While there she filmed ‘The Pearl’ and ‘The Kiss’ for The Old Grey Whistle Test TV show, where she voiced her dislike of playing support to “young, loud and snotty” rock’n’roll bands, a comment seized on by Iggy Pop, who promised to write a song for Judee (I hate to guess), bringing it to the attention of punk guitarist Cheetah Chrome, who used Young Loud and Snotty in 1977 for the title of The Dead Boys LP, one of the best US punk albums.
Did Judee hear this tribute? One hopes so – she died in her apartment in 1979, of an overdose of codeine and cocaine. Because one of her “rapture” lyrics was found near her body her death was ruled a suicide, but it’s an unusual mix of drugs to use for that purpose.

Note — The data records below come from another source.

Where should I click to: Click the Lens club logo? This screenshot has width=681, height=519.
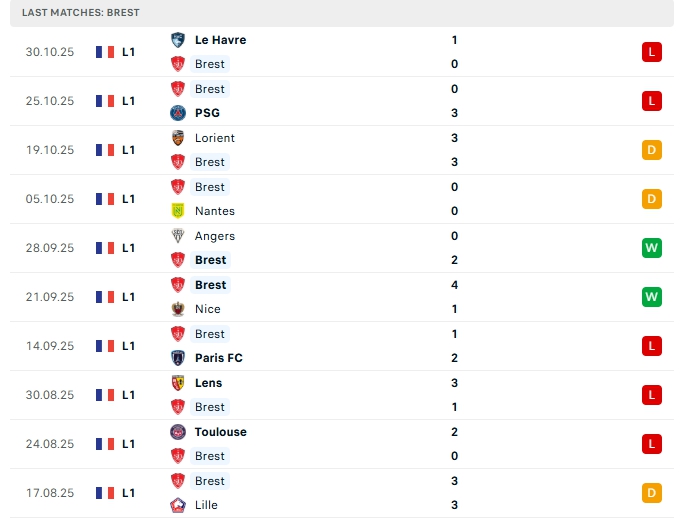[178, 383]
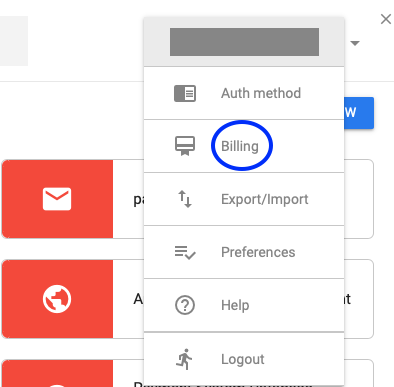
Task: Open Billing from the menu
Action: tap(244, 146)
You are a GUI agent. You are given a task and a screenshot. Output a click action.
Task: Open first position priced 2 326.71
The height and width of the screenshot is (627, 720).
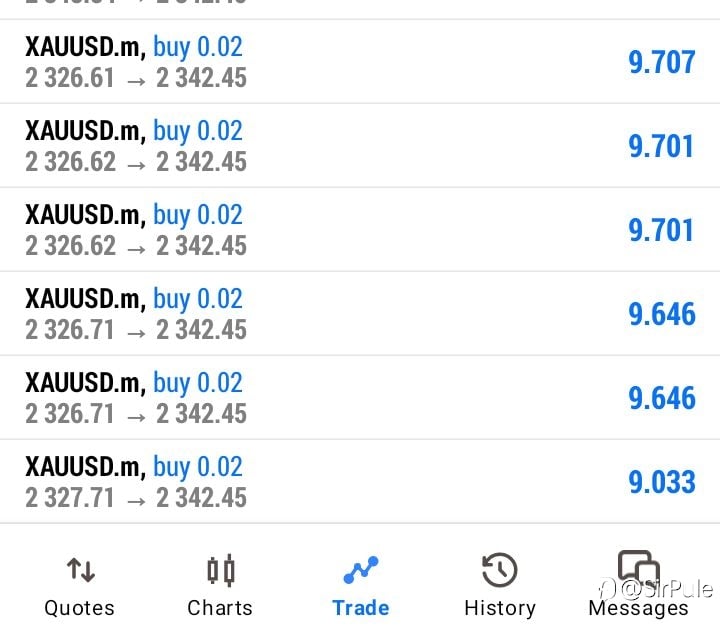click(360, 314)
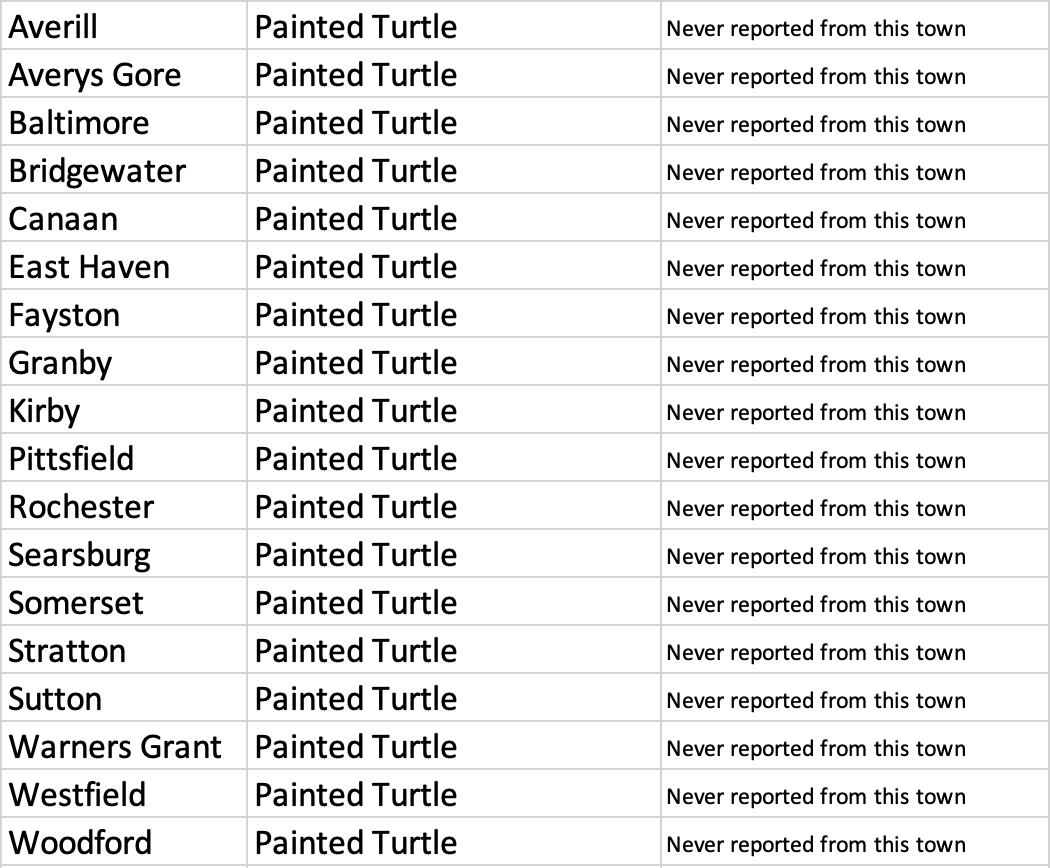Image resolution: width=1050 pixels, height=868 pixels.
Task: Click Painted Turtle cell in Woodford row
Action: (x=453, y=842)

Dropped by Asylum, Sill had recorded another eight tracks, in 1974, for an album that wouldn’t be finished – these songs were released, with a collection of Sill’s demos, as Dreams Come True in 2005.4 They give the same upbeat, ecstatic vibe as her earlier songs. None of the violence of her upbringing, none of her physical suffering, none of her despair over her failing career is represented in her songs, each of which is a pagan act of worship or an evocation of some aspect of the holy. Christ appears as a longed for goode and gentle knight, the celestial bridegroom, in Sill’s words 'my vision of my animus', no more the object of her faith than that, which was surely enough. In musical terms, her choice of notes seeks the baroque value of “repose”, applying an angelic overview to humanity and her restless soul. It’s as if Judee put all the discipline of which she was capable into her music, and all her reading of Jung, Crowley and Blavatsky and the rest of her considerable esoteric learning into following the right-hand path, the path of white magick through music.

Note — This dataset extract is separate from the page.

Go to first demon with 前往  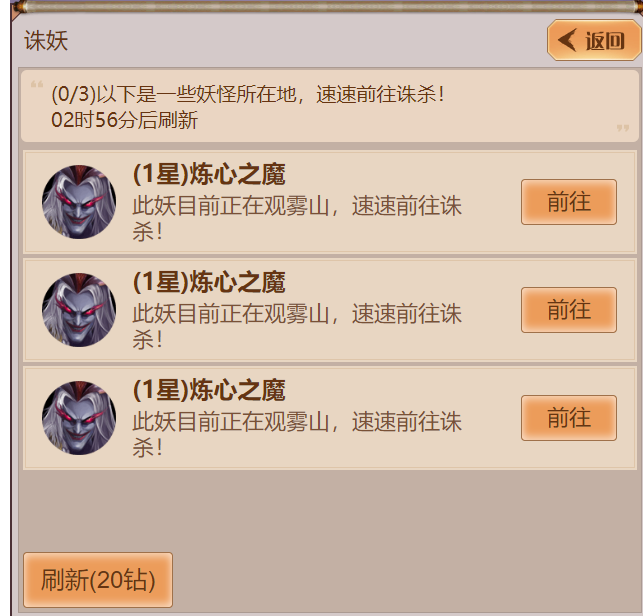pos(569,202)
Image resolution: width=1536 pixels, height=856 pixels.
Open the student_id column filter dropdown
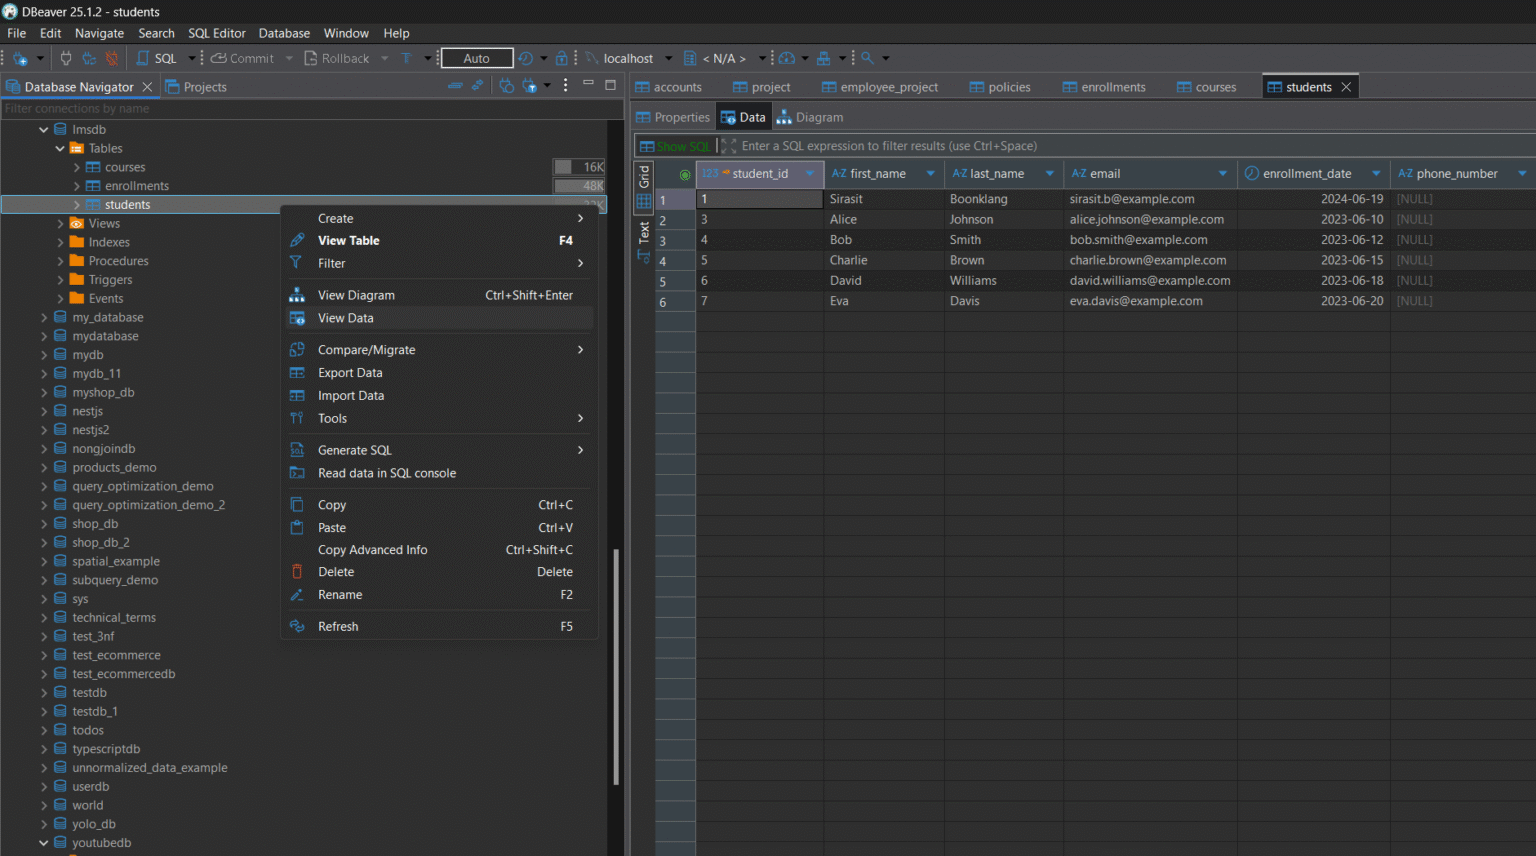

In her real life, Judee was a terrible driver, and in the mid-1970s car crashes and unsuccessful operations left her in pain, which her history as a drug addict prevented her doctors treating effectively (hence her return to heroin, and the codeine in her system when she died). She worked, when she could, as an animator, as her parents had. No obituaries followed her death, and some friends didn’t learn about it for years. When Barney Hoskyns first told her story in the Guardian in 2004, her albums hadn’t been reissued (they came out in 2006 on CD as Abracadabra: The Asylum Years); today there’s a documentary film, Lost Angel: The Genius of Judee Sill, and the tone of writing about her has changed; it’s easier, maybe safer to see her as the saint of her songs or the gendered victim of her circumstances rather than the rock star she was, haughty, flamboyant and sensual, while it lasted.
Algorithmic angel: Karen Dalton, ‘Something On Your Mind’

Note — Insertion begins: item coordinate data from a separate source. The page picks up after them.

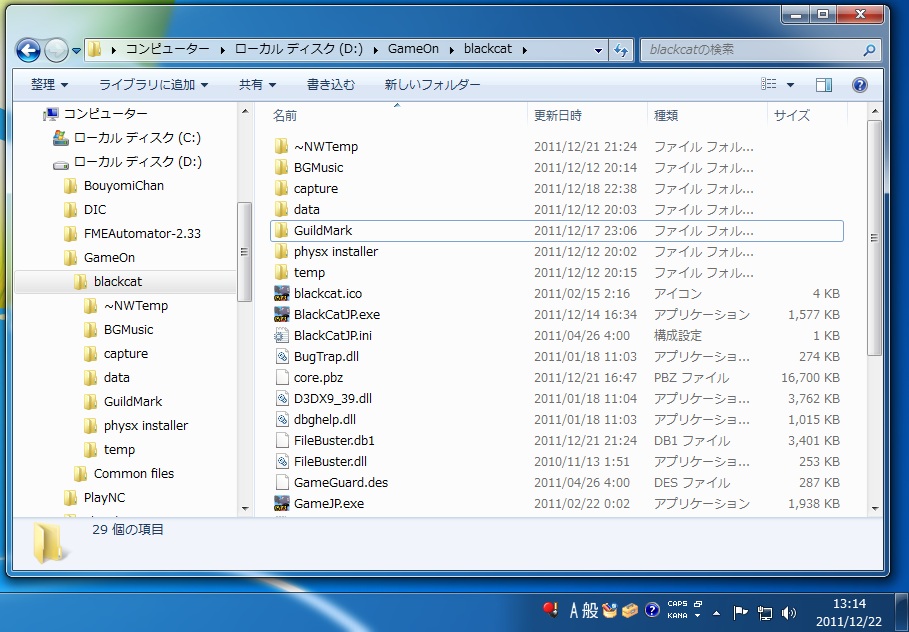Open the help question mark icon
The width and height of the screenshot is (909, 632).
(x=859, y=85)
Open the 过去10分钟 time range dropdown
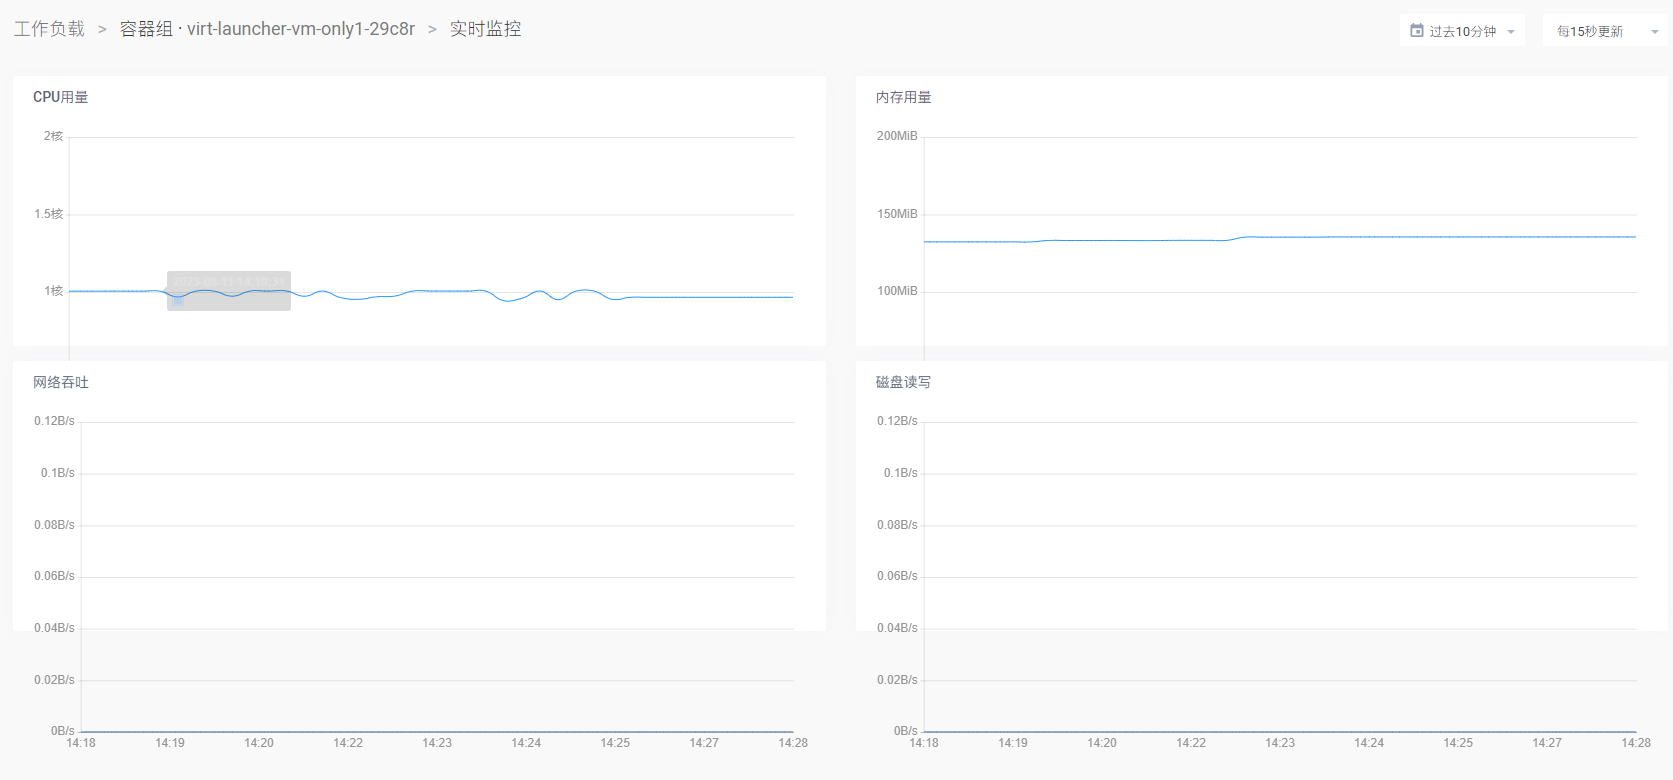The height and width of the screenshot is (780, 1673). 1462,31
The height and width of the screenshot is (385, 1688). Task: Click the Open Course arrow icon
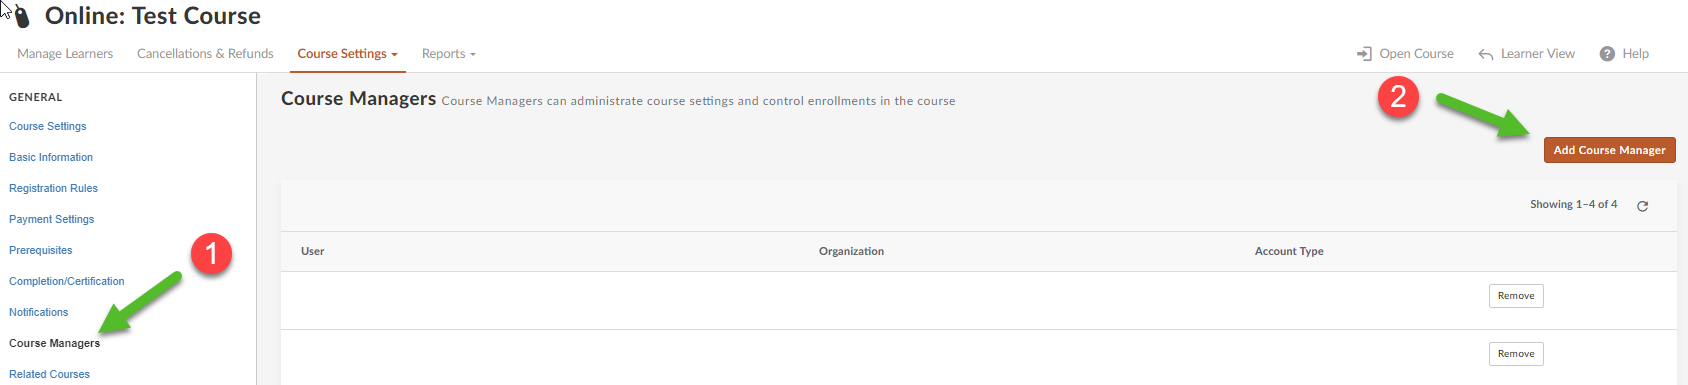tap(1364, 54)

'I saw her play once, 'and some woman asked her to play a Judy Collins song [Joni Mitchell’s ‘Both Sides Now’]. She said, "I don't know that fuckin' song and if I did I wouldn't play it". And I just thought, "Right on."' JD Souther, taking to Barney Hoskyns
‘Enchanted Sky Machines’, a UFO tract, is Judee Sill’s contribution to the Posadist trend in early 70’s rock.
My desire is a rosebud
In the magic design
I can't wait to feel it bloom
They'll be landin' anytime
Then when the sceptics are wonderin'
Where all the faithful have flown
We'll be on enchanted sky machines
The gentle are goin' home
As per my thesis that the things that impress an artist in childhood often go into their original creative mix, this clip-clop rhythm is, I think, derived from Sill’s childhood watching of Westerns, rather than a later study of folk songs.